Stored data entries:
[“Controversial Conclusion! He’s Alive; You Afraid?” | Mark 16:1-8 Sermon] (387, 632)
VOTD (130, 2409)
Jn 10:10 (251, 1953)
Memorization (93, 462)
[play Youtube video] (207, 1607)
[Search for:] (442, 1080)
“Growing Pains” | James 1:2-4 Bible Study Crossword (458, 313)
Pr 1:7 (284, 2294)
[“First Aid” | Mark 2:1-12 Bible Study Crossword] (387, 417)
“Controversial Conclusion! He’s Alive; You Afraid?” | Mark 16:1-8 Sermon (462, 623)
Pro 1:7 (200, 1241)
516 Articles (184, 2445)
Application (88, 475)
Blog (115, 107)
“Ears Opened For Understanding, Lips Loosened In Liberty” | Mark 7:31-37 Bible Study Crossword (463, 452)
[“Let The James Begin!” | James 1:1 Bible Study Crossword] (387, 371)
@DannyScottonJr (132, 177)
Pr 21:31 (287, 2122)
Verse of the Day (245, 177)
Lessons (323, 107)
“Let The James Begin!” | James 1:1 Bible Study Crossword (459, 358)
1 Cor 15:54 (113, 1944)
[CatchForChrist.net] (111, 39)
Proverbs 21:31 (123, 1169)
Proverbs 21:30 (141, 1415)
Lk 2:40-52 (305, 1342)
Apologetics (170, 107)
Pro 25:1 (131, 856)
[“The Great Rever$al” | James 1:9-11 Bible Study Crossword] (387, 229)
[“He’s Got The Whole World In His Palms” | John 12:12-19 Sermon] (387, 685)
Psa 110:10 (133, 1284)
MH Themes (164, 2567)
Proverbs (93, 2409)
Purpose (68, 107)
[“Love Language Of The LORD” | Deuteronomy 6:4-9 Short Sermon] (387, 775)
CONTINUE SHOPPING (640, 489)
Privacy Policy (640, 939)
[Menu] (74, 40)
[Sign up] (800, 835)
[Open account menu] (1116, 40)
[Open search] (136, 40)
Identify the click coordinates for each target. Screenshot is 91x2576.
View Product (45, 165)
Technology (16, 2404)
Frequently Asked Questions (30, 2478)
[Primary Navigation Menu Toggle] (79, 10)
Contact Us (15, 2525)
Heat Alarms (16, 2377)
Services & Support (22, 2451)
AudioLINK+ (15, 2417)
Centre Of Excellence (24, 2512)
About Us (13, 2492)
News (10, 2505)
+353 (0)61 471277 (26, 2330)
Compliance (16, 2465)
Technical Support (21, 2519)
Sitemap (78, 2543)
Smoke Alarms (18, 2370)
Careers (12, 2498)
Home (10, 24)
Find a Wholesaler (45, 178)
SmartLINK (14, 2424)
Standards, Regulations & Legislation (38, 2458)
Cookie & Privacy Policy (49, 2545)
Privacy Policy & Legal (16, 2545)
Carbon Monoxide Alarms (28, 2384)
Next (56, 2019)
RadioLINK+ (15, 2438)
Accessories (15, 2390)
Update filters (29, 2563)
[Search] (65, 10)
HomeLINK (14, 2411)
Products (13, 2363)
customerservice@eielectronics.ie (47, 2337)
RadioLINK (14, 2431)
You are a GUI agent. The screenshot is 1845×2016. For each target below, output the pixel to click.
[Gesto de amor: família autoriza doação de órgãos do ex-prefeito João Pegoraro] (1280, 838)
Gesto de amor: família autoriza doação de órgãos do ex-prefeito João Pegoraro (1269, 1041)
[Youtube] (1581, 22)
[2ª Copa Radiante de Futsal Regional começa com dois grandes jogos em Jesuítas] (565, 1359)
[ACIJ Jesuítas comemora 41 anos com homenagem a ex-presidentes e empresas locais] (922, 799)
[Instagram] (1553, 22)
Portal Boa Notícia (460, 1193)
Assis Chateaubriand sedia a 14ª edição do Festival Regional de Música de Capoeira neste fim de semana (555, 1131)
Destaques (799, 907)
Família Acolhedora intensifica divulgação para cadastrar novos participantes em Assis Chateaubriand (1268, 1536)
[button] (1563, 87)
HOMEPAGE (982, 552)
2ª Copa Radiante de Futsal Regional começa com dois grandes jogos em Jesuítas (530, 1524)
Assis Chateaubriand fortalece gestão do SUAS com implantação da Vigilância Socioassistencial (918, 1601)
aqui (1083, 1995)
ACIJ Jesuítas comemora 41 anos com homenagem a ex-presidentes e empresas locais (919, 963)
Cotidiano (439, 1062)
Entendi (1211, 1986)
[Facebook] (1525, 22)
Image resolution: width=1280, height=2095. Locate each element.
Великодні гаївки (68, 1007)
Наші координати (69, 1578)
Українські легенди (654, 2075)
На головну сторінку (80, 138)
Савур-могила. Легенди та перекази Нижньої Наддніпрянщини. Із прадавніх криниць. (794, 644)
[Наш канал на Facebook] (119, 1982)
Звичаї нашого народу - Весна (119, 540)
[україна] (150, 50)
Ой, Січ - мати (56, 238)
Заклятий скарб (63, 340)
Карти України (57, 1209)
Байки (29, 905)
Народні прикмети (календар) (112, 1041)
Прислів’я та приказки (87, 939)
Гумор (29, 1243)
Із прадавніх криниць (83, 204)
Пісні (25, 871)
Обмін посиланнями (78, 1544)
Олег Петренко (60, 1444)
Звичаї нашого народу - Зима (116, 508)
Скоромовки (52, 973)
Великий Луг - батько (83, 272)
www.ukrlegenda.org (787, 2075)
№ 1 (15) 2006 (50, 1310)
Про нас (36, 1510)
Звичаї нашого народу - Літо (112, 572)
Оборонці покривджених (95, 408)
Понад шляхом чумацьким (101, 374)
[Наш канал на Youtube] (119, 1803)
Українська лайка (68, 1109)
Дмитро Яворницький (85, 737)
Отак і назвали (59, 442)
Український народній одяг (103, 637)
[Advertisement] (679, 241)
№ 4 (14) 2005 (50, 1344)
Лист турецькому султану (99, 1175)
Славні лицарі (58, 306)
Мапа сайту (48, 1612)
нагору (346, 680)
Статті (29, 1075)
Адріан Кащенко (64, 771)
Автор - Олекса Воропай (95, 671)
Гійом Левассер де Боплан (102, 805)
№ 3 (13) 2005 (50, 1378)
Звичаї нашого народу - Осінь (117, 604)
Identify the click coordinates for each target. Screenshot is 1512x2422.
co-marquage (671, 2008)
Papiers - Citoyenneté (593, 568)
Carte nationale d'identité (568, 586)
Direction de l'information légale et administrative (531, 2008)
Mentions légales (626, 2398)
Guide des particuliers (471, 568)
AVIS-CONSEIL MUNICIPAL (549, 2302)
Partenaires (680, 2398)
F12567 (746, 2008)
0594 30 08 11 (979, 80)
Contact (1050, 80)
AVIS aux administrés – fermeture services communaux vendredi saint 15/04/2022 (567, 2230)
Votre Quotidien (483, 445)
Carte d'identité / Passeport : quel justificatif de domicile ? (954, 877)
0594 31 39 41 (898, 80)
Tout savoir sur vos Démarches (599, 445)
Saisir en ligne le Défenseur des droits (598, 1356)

Work task
Look back at the entries above and repeat, unchanged, every line from the line holding "Smoke Alarms (18, 2370)" through the line holding "Next (56, 2019)".

Output of the task
Smoke Alarms (18, 2370)
Careers (12, 2498)
Home (10, 24)
Find a Wholesaler (45, 178)
SmartLINK (14, 2424)
Standards, Regulations & Legislation (38, 2458)
Cookie & Privacy Policy (49, 2545)
Privacy Policy & Legal (16, 2545)
Carbon Monoxide Alarms (28, 2384)
Next (56, 2019)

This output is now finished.